● **Task**: Verbatim transcription of the listing is needed.

● **Dataset content**:
────────────────

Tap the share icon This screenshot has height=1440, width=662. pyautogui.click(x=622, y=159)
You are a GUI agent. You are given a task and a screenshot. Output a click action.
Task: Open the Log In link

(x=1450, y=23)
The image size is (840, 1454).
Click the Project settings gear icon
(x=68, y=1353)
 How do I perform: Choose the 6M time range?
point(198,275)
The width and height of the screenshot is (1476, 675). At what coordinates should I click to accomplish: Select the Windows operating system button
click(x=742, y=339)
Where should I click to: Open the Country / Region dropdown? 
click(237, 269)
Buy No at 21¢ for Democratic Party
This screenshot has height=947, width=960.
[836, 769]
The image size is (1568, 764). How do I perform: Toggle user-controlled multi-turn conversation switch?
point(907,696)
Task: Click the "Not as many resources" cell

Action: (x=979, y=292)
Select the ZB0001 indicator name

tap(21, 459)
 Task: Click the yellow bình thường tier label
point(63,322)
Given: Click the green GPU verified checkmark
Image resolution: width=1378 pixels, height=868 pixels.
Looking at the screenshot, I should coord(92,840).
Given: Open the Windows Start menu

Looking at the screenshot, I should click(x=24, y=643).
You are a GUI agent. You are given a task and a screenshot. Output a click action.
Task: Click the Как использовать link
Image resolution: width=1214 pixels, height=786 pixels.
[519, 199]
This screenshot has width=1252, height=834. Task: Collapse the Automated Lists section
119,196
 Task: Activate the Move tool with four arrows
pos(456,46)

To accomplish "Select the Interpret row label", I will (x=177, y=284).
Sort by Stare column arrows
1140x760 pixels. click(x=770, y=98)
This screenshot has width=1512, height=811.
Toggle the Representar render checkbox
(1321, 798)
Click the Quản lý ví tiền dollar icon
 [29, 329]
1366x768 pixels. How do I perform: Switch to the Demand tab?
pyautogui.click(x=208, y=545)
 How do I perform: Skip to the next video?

────────────────

● **Solution**:
Tap the share icon This screenshot has height=1440, width=662. pyautogui.click(x=622, y=159)
You are a GUI agent. You are given a task and a screenshot. Output a click action.
Task: Open the Log In link

(x=1450, y=23)
The image size is (840, 1454).
Click the Project settings gear icon
(x=68, y=1353)
 How do I perform: Choose the 6M time range?
point(198,275)
The width and height of the screenshot is (1476, 675). At what coordinates should I click to accomplish: Select the Windows operating system button
click(x=742, y=339)
Where should I click to: Open the Country / Region dropdown? 
click(237, 269)
Buy No at 21¢ for Democratic Party
This screenshot has height=947, width=960.
[836, 769]
The image size is (1568, 764). How do I perform: Toggle user-controlled multi-turn conversation switch?
point(907,696)
Task: Click the "Not as many resources" cell

Action: (x=979, y=292)
Select the ZB0001 indicator name

tap(21, 459)
 Task: Click the yellow bình thường tier label
point(63,322)
Given: Click the green GPU verified checkmark
Image resolution: width=1378 pixels, height=868 pixels.
Looking at the screenshot, I should coord(92,840).
Given: Open the Windows Start menu

Looking at the screenshot, I should click(x=24, y=643).
You are a GUI agent. You are given a task and a screenshot. Output a click action.
Task: Click the Как использовать link
Image resolution: width=1214 pixels, height=786 pixels.
[519, 199]
This screenshot has width=1252, height=834. Task: Collapse the Automated Lists section
119,196
 Task: Activate the Move tool with four arrows
pos(456,46)

To accomplish "Select the Interpret row label", I will (x=177, y=284).
Sort by Stare column arrows
1140x760 pixels. click(x=770, y=98)
This screenshot has width=1512, height=811.
Toggle the Representar render checkbox
(1321, 798)
Click the Quản lý ví tiền dollar icon
 [29, 329]
1366x768 pixels. How do I perform: Switch to the Demand tab?
pyautogui.click(x=208, y=545)
 How do I perform: Skip to the next video?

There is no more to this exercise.